Она отдернула колено и приготовилась спрыгнуть с кровати. Он остановил ее, бесцеремонно обхватив рукой за шею.
— Нет, — простонала Алексис, когда он с непреодолимой силой потянул ее к себе.
За исключением этого быстрого и неожиданного движения, ничто в нем не шевельнулось. Жестокий рот по-прежнему улыбался, глаза полуприкрыты. У него был почти рассеянный и определенно безразличный вид. Но поцелуй не был рассеянным. Или безразличным.
Потеряв равновесие и ударившись о стальную грудь, Алексис за несколько секунд испытала целый калейдоскоп чувств. Я не могу высвободиться, подумала она. А потом тревожнее: и не желаю.
Он тихо засмеялся.
— Не то, чего ты ожидала?
Алексис приподняла закружившуюся голову. — Что?
— Ты забралась ко мне в кровать, — пояснил он. В голосе звучал металл. — После того как я заснул, вероятно. По крайней мере я не помню, чтобы приглашал тебя поспать со мной.

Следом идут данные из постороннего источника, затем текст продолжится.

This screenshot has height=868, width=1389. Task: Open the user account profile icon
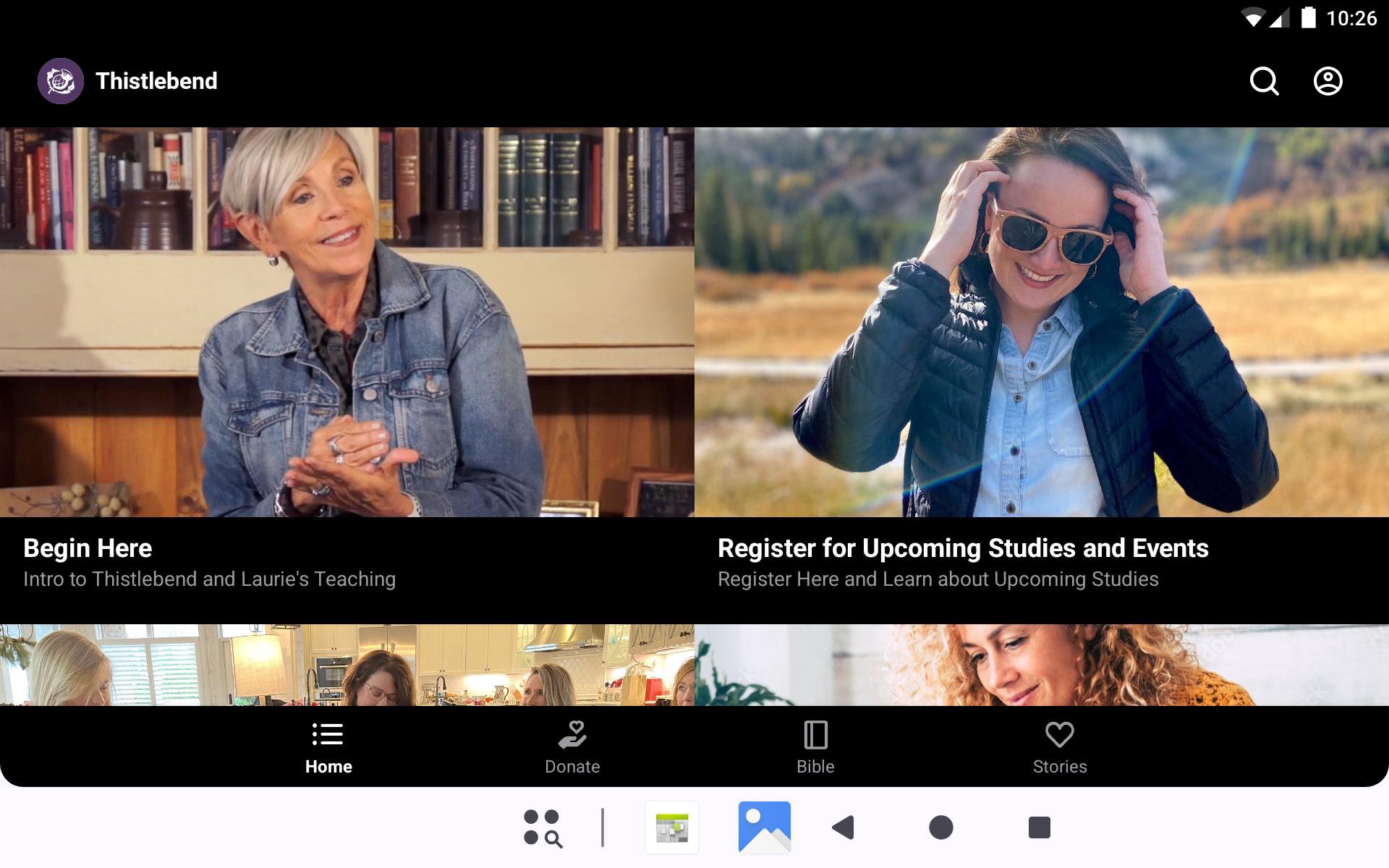click(1328, 81)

— Вот как!.. — Алексис попыталась вырваться.
Он не обратил на ее сопротивление никакого внимания. Его глаза ничего не выражали, а руки, словно бы превратившись в стальные прутья, притянули ее для нового поцелуя.
Алексис боролась, но Майкл сломил ее жалкий отпор. Никогда в жизни она не ощущала себя такой беззащитной.
Он был сама нежность. Но Алексис не покидало ощущение, что на самом деле он очень разозлен, а нежность — продукт богатого опыта в технике любви. Иначе он причинил бы ей боль. Она была уверена, что он наказывает ее за что-то.
Она пыталась протестовать, но протесты подавлялись его языком.